Green told The Epoch Times that his forthcoming bill would allow firms to deduct the entire cost of capital spending associated with relocating from China—known as “immediate expensing”—to lure companies to move to the United States. The bill would pay for this with money collected from U.S. tariffs on Chinese imports, he proposed.
“Any efforts to decouple is ... wise for us, both from an economic standpoint and from a national security standpoint,” Green said.
Supporting American
Green recently introduced another bill aimed to stop China from acquiring U.S. companies vital to national security, as asset prices fall due to the pandemic.“Right now, they are on a buying spree across the globe for companies with a significant national security implication,” he said.
“Now China has 22 large aircrafts that they could take off the market if they wanted to hurt the United States,” Green said.
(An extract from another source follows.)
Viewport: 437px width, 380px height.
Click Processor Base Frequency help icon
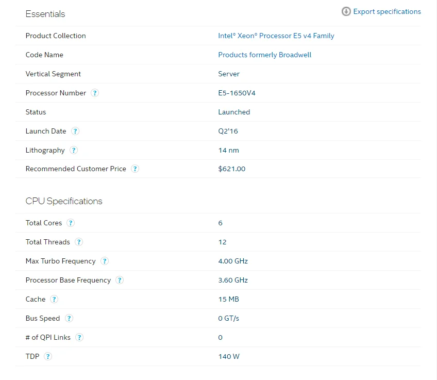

The head of the North Atlantic Treaty Organization (NATO) also warned of such developments.
“Some may seek to use the economic downturn as an opening to invest in our critical industries and infrastructure,” NATO General Secretary Jens Stoltenberg said on April 15.
Making Beijing Pay
The congressman criticized efforts to blame President Donald Trump for his handling of the pandemic when the attention should be focused on the Chinese regime’s coverup, which caused the global spread of the disease.“I think this is a strategic effort of the media to frame Trump for something that’s not his fault,” Green said. “China clearly could have stopped this.”
He said the regime’s failure to disclose what it knew about the virus in the early stages, including its contagiousness and severity, meant that the United States was making decisions based on incomplete information.
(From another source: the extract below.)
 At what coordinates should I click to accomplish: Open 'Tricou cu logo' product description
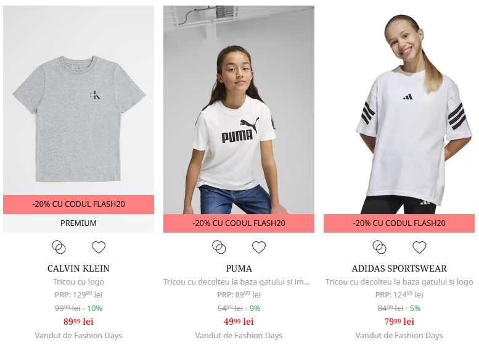click(78, 281)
Green applauded Trump’s decision early on to ban travelers from China, a move that was criticized by Beijing and the World Health Organization at the time.
Green supports canceling U.S. debt obligations to the regime as a way to recoup the costs of the pandemic’s damage to the United States. Trump recently rejected the idea, calling it a “rough game,” while suggesting that sanctions could involve tariffs on China instead.
“The United States has basically had to crush its economy. Therefore we expect them to cover that loss,” Green said.